Look, I’m just as disappointed as you are about the double dose of quarterback news that had to go down hard and harder on Tuesday when it was reported that Packers’ quarterback Aaron Rodgers was staying in Green Bay, while Russell Wilson was being shipped to the Broncos for just about everything.
Actually, I’m not. This is what happens when you have realistic expectations about something, which I did when it came to the idea of Rodgers or Wilson ever becoming a Steeler.
Close your eyes and picture the Steelers sending the Packers multiple first-round picks in order to acquire Rodgers and then agreeing to pay this 38-year old man $153 million, the reported guaranteed amount of money Rodgers will receive once the ink on this new deal dries.
Did you try it? There’s no way you could know the Steelers and then imagine them ever doing such a thing—no matter how many times you photoshopped Rodgers’ grizzly, old face into a Steelers uniform, complete with Terry Bradshaw’s number 12.
And if you thought the Steelers could have fetched Rodgers for anything less than multiple first-round picks, that balloon was popped literally moments later when it was announced that the Seahawks had traded Wilson to Denver in exchange for two first-round picks, two second-round picks and a fifth-round pick, along with quarterback Drew Lock, tight end Noah Fant and defensive lineman Shelby Harris.
You wanted Wilson, too, and that kind of ransom was what Pittsburgh would have had to part with in order to get him.
Not to mention Wilson’s enormous salary plus the rumors that he wants an even bigger salary in the not-so-distant future.
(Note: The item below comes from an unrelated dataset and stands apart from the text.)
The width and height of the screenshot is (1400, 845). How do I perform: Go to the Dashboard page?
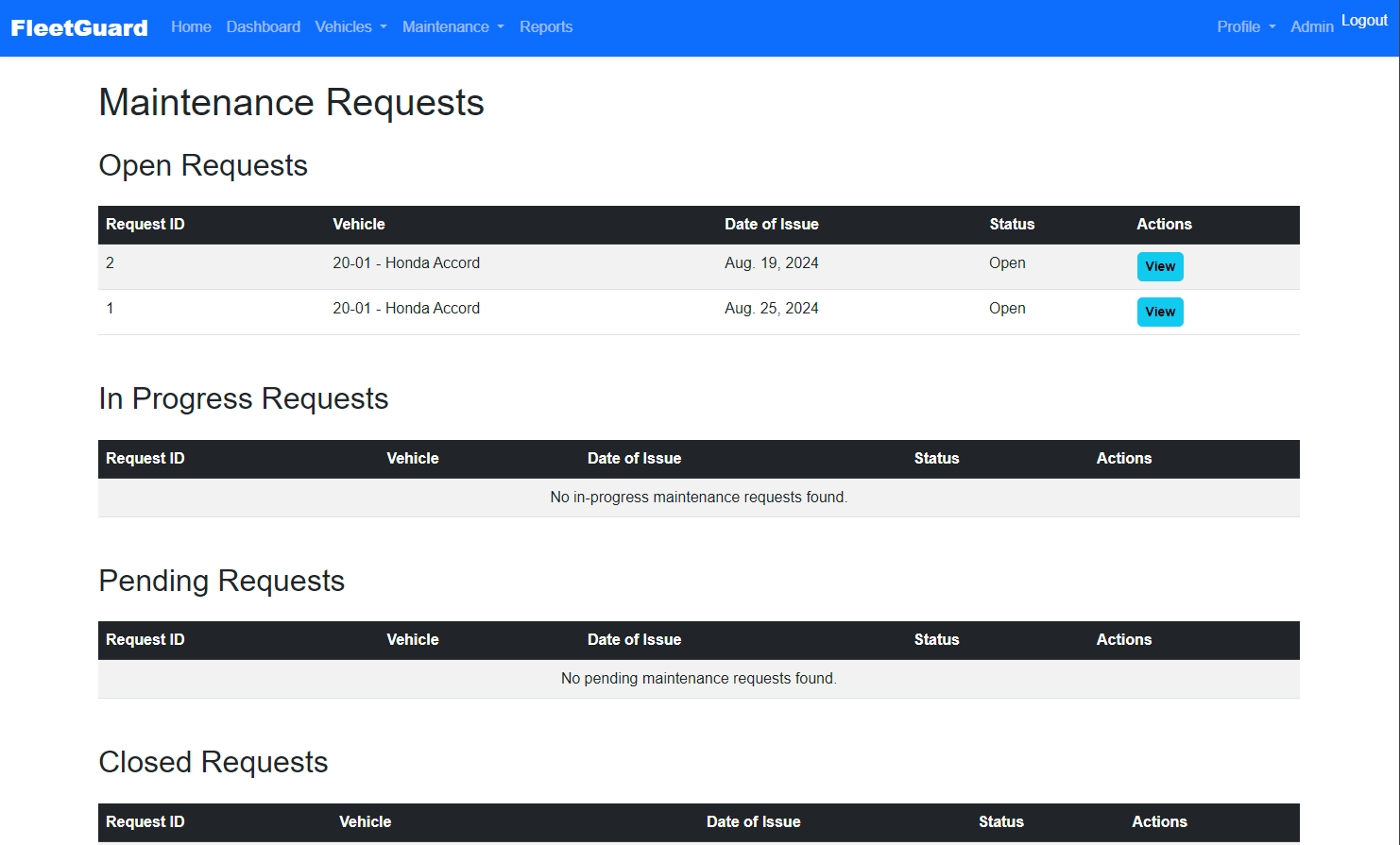point(263,27)
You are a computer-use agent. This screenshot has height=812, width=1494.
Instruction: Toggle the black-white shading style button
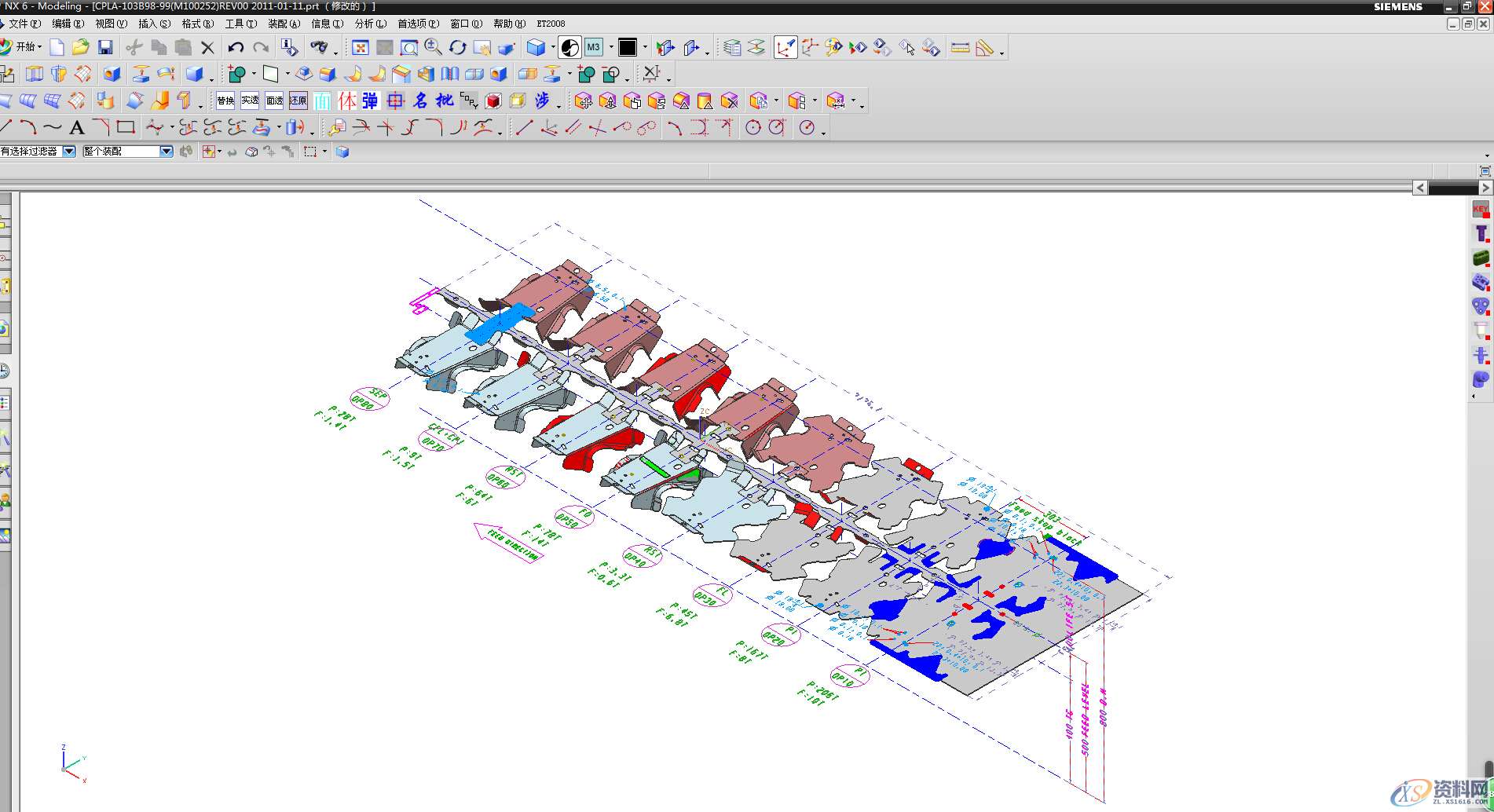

OK, maybe you have to be aggressive to win in the NFL, and in your mind, both Green Bay and Denver acted in that manner and should be admired for their bravery.
Perhaps, but the Packers are in a situation where their star player, their franchise quarterback, is the key to continued success, even if he’s failed to bring them a Super Bowl title for 12 years. It’s like what Bradshaw once said about the franchise quarterback: You may lose with me, but you’ll never win without me.
The Broncos, meanwhile, haven’t been able to draft John Elway’s replacement since he retired 23 years ago. Actually, Elway, in his long-tenured role as an influential front-office executive with the Broncos, has now brought in two veterans (Peyton Manning in 2012 via free agency and now Wilson in 2022 via trade) to give Denver the franchise quarterback necessary to seriously compete for a title.
But both the Packers and Broncos are in a different place than the Steelers. The Steelers just had to say goodbye to their franchise guy—Ben Roethlisberger—after 18 years. Do they seriously want to put themselves out there like that so soon? And are they ready for another such relationship?
I say that they’re not. I say that they have other areas of their team that must be improved before they are a quarterback away from winning it all.
At least they and you can move on, right? It’s like when you have a crush on someone and ultimately work up the nerve to ask them out. If they say yes, great! But if they say no, you accept the answer and move on to your next crush. I’m not sure if the Steelers ever seriously had eyes for Rodgers and Wilson (even if head coach Mike Tomlin gave us that impression about the former during a game at Lambeau Field last year), but the fans certainly did.
Now you know. Now you can get back to thinking about a more tangible and sensible solution for the Steelers next quarterback.
Maybe it’s Mason Rudolph. Maybe it’s some veteran free agent. Maybe it’s a draft pick.
But no matter how the Steelers go about addressing their quarterback situation, it’s going to be far more realistic than Aaron Rodgers or Russell Wilson ever was.